To get to a point where: the value at position 5 is a, the actual meaning of a * 10000. Therefore, the i-th bit and the j-th bit of the number is multiplied, in essence, i * j bits bits bits = i * j, and therefore, the results should be on i * j bits.

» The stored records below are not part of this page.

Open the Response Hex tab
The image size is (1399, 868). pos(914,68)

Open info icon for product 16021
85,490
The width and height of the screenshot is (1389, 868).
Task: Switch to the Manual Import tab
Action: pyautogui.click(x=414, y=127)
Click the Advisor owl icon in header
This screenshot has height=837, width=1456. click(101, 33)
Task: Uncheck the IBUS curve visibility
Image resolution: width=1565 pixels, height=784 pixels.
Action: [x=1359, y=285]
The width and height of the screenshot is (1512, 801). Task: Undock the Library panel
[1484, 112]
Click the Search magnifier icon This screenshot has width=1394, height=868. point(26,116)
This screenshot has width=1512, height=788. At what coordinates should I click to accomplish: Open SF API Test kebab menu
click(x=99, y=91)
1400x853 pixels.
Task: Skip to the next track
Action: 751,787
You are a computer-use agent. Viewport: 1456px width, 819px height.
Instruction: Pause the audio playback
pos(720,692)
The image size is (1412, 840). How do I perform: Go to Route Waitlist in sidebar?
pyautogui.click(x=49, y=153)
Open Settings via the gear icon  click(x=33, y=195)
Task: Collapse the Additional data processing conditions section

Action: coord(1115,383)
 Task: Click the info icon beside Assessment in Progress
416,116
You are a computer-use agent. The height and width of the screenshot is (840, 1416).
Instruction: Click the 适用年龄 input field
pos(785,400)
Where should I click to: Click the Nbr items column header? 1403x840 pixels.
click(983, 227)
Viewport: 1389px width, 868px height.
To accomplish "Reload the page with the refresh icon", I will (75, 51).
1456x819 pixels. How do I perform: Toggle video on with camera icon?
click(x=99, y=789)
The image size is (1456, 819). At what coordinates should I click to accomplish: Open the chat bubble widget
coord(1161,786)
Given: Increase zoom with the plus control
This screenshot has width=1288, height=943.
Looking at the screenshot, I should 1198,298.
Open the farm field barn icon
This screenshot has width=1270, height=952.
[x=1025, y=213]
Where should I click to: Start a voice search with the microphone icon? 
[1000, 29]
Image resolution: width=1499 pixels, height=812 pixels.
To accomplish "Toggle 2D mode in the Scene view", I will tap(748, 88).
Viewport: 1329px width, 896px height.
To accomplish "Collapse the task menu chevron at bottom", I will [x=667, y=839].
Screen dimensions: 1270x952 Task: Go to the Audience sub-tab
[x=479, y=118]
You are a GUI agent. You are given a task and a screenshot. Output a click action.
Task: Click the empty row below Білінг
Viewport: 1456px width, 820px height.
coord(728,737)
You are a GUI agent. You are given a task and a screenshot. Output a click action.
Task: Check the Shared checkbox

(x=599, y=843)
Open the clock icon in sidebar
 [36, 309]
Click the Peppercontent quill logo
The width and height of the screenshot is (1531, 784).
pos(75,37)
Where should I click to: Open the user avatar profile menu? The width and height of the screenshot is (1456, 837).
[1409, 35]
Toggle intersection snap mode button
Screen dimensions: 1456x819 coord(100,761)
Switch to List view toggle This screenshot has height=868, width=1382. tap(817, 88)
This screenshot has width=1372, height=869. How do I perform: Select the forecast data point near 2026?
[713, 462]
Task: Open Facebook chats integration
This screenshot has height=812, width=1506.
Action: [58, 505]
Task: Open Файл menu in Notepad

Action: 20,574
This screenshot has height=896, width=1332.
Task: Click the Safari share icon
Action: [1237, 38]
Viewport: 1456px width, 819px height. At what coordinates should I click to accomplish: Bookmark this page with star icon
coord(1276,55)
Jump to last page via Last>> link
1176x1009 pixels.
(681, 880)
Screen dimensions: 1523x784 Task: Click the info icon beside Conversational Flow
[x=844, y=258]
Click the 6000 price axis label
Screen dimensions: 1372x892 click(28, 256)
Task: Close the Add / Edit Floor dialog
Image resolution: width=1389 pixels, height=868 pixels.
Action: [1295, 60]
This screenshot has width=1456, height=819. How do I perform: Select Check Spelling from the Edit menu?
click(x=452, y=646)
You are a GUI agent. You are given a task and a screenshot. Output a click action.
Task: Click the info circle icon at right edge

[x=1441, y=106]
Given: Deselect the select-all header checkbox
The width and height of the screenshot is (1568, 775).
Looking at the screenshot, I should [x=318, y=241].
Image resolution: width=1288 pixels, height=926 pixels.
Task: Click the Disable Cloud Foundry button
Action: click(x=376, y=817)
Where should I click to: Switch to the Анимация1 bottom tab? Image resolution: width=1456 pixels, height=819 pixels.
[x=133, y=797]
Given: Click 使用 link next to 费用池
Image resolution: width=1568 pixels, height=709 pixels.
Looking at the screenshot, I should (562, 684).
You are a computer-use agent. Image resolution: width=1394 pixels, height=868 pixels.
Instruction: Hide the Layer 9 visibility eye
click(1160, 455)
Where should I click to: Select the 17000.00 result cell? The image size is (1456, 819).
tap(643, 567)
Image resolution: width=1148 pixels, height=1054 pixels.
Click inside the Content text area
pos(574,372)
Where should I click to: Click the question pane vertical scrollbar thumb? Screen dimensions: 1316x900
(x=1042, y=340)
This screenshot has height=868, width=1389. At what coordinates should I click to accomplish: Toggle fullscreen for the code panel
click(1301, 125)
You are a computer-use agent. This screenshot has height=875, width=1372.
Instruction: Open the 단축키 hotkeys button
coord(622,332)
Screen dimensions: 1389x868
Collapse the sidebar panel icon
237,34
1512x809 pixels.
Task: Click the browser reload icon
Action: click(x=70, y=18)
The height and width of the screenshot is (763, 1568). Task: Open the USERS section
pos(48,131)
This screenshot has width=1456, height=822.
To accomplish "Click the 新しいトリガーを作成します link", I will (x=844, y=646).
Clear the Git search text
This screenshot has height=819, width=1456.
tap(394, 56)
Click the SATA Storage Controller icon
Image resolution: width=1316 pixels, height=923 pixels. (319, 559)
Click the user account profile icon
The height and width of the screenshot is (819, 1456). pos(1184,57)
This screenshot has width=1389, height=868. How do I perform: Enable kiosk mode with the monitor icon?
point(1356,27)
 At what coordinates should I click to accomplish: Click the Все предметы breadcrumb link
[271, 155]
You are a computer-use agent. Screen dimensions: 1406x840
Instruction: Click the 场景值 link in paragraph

for(i=0;i<len1;i++)//将因数各个位上的数字与另一个各个位上的数字相乘
{
for(j=0;j<len2;j++)
z[i+j]=z[i+j]+x[i]*y[j];//先乘起来,后面统一进行进位。这里要理解!!!
}
for(i=0;i<MAX*2;i++)//进行进位 MAX是二者位数最长长度
{
if(z[i]>=10) //若>=10
{
z[i+1]=z[i+1]+z[i]/10; //将十位上数字进位
z[i]=z[i]%10; //将个位上的数字留下
}
}
for(i=MAX*2;i>0;i--) //删除0的前缀 因为用的位数是MAX*2,不一定真能达到这么长
{
if(z[i]==0)
continue;
else
break;
}
for(;i>=0;i--) //倒序输出
printf("%d",z[i]);
---------------------
作者:静之吾心
来源:CSDN
原文:https://blog.csdn.net/lisp1995/article/details/52316466
版权声明:本文为博主原创文章,转载请附上博文链接!Integer Division
Code logic is not so difficult to imagine. In fact the "quotient" is the dividend minus multiples of the divisor, a multiple of 10 decrease until the last remaining number is less than the divisor, for the remainder .
28536 divided by 23 to look at an example: start business to zero.
First subtracting 23 times 1000 (to complement bits == 0 until dividend divisor bits) is 23,000, it was found possible to reduce a time, the remaining 5536, so the value of the quotient increases 1000;
5536 then subtracts 2300, he found enough minus 2 times, the remaining 936, so the value of the quotient by 200, i.e., 1200;
936 and then subtracted 230, enough minus 4 times, the remaining 16, 40 so quotient value increases, i.e., 1240.
Finally, the remaining number found more than 23 small, that is, the remainder, ie 28536/23 was more than 124,016.